## Stored data:
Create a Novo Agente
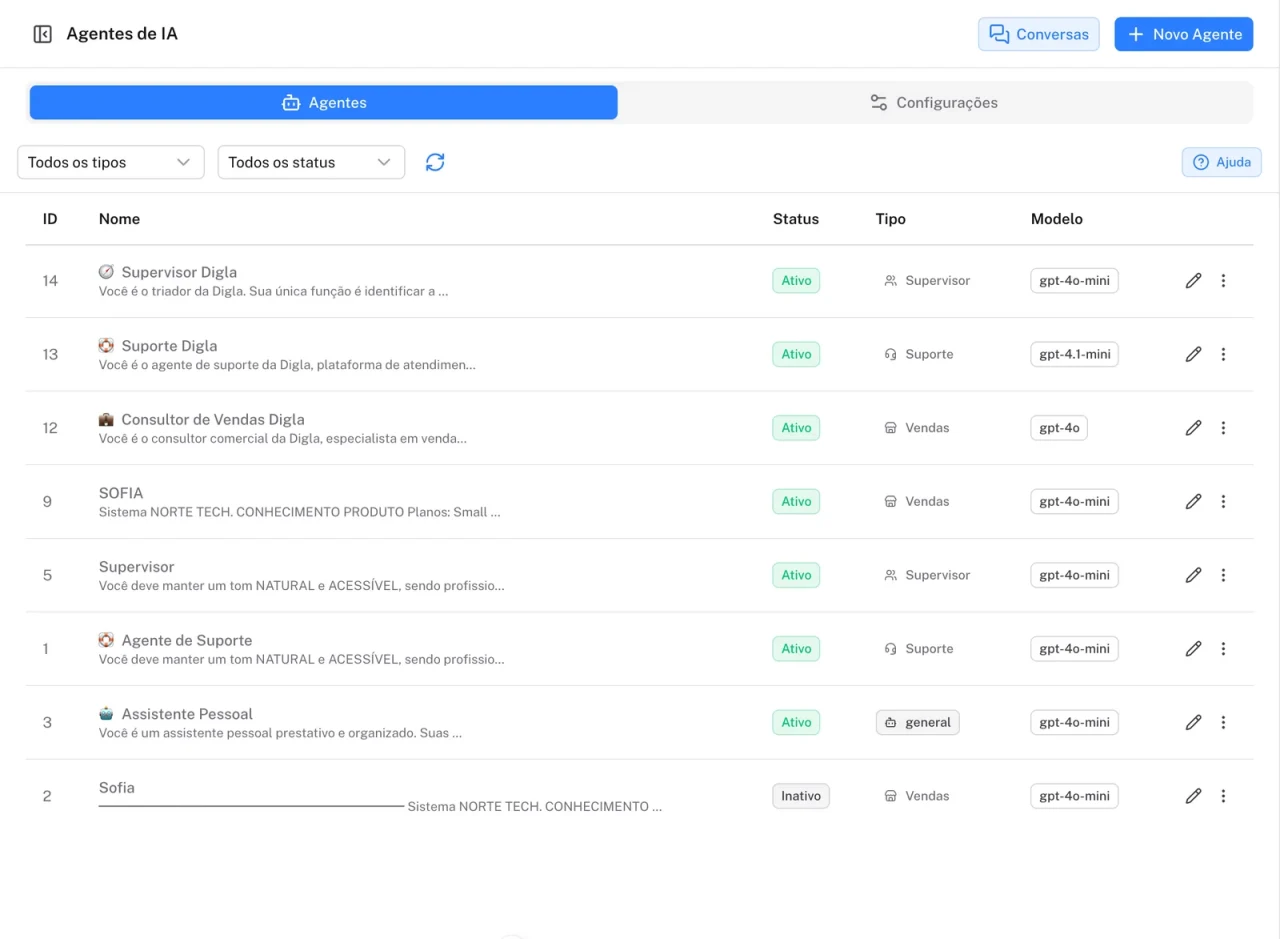The image size is (1280, 939). point(1184,34)
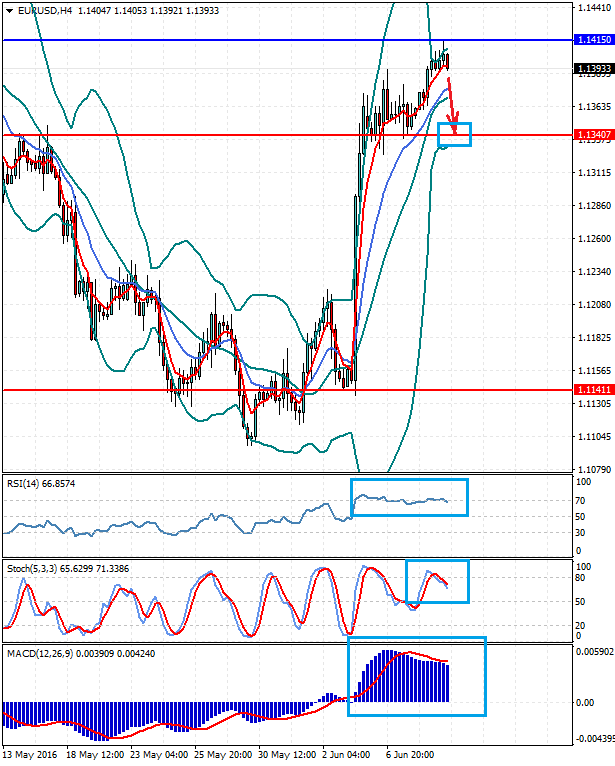Image resolution: width=615 pixels, height=766 pixels.
Task: Click the chart shift triangle beside EURUSD,H4
Action: point(10,11)
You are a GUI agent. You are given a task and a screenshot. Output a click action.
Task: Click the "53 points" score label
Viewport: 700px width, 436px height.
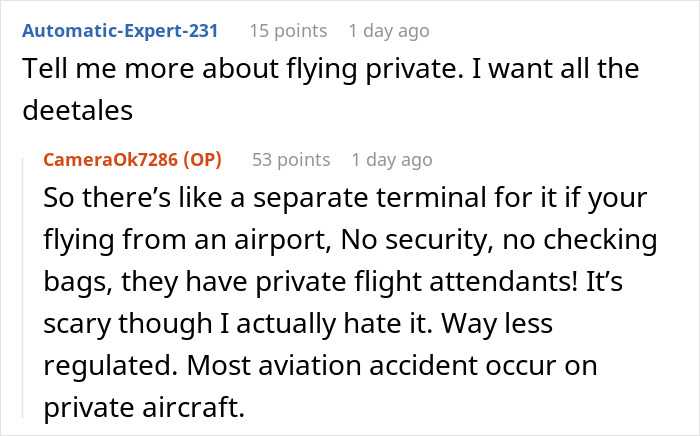289,160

## Exercise directions:
Return all the entries above line for line, leaving out the pictures.

## Task answer:
Create a Novo Agente
The image size is (1280, 939). point(1184,34)
Image resolution: width=615 pixels, height=766 pixels.
Task: Click the chart shift triangle beside EURUSD,H4
Action: point(10,11)
You are a GUI agent. You are given a task and a screenshot. Output a click action.
Task: Click the "53 points" score label
Viewport: 700px width, 436px height.
289,160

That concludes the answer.